(Extracted entries begins)

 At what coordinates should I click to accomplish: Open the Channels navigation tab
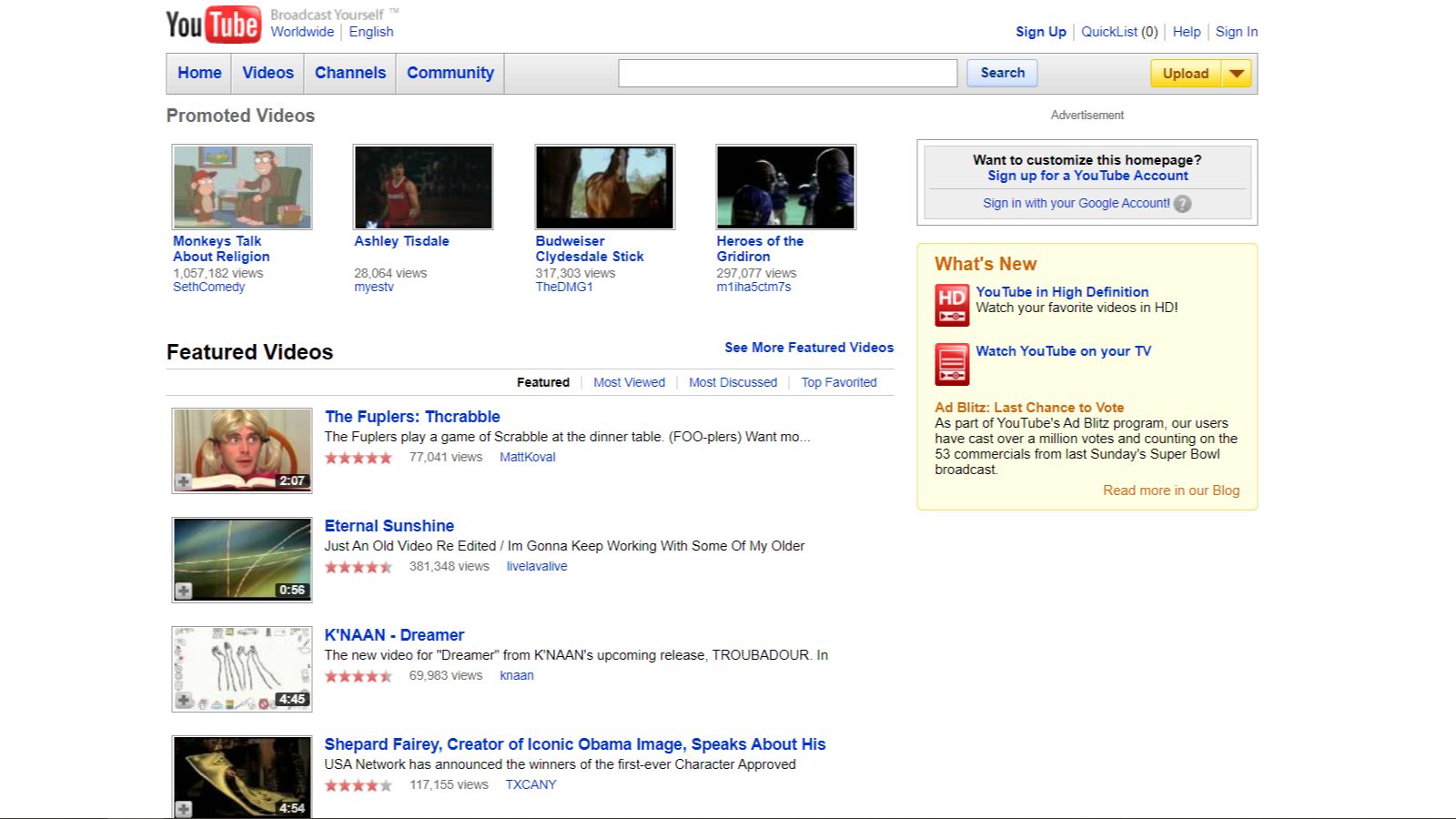350,73
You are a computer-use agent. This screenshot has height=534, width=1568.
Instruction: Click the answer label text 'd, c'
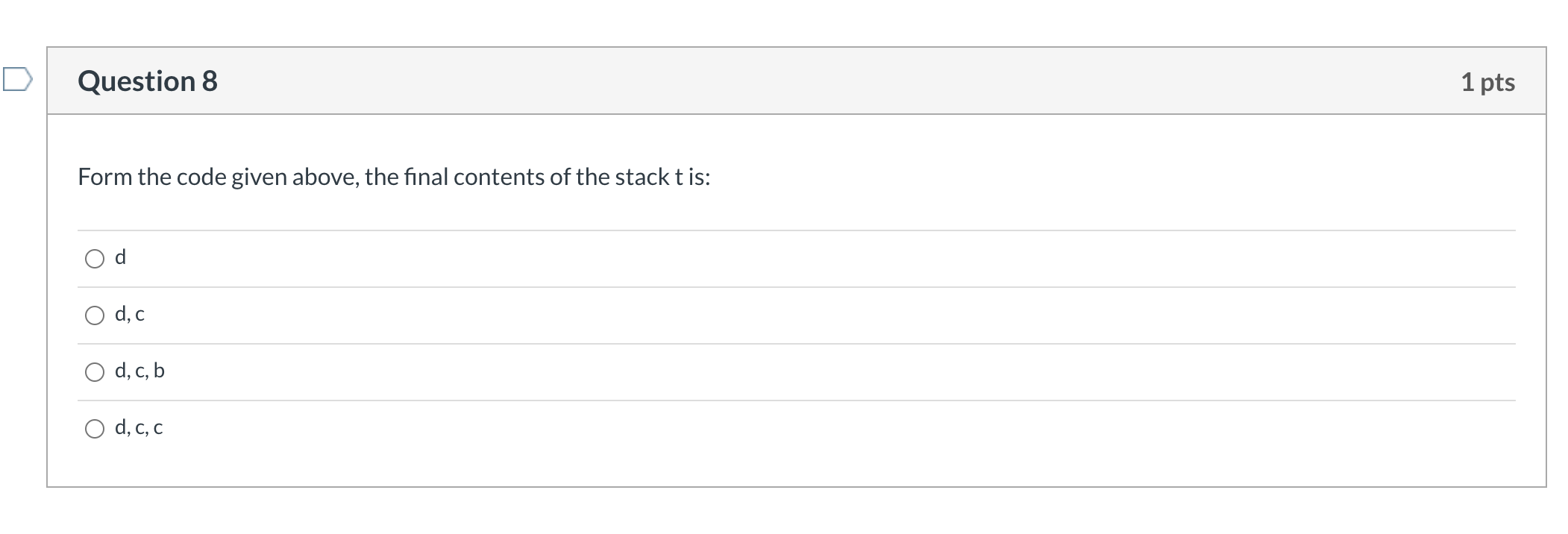(x=129, y=314)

(Extracted entries ends)

**Aim of the exercise:** An exact copy of the records above is needed, free of pictures.

**Answer box:**
 At what coordinates should I click to accomplish: Open the Channels navigation tab
350,73
You are a computer-use agent. This screenshot has height=534, width=1568.
Instruction: Click the answer label text 'd, c'
(x=129, y=314)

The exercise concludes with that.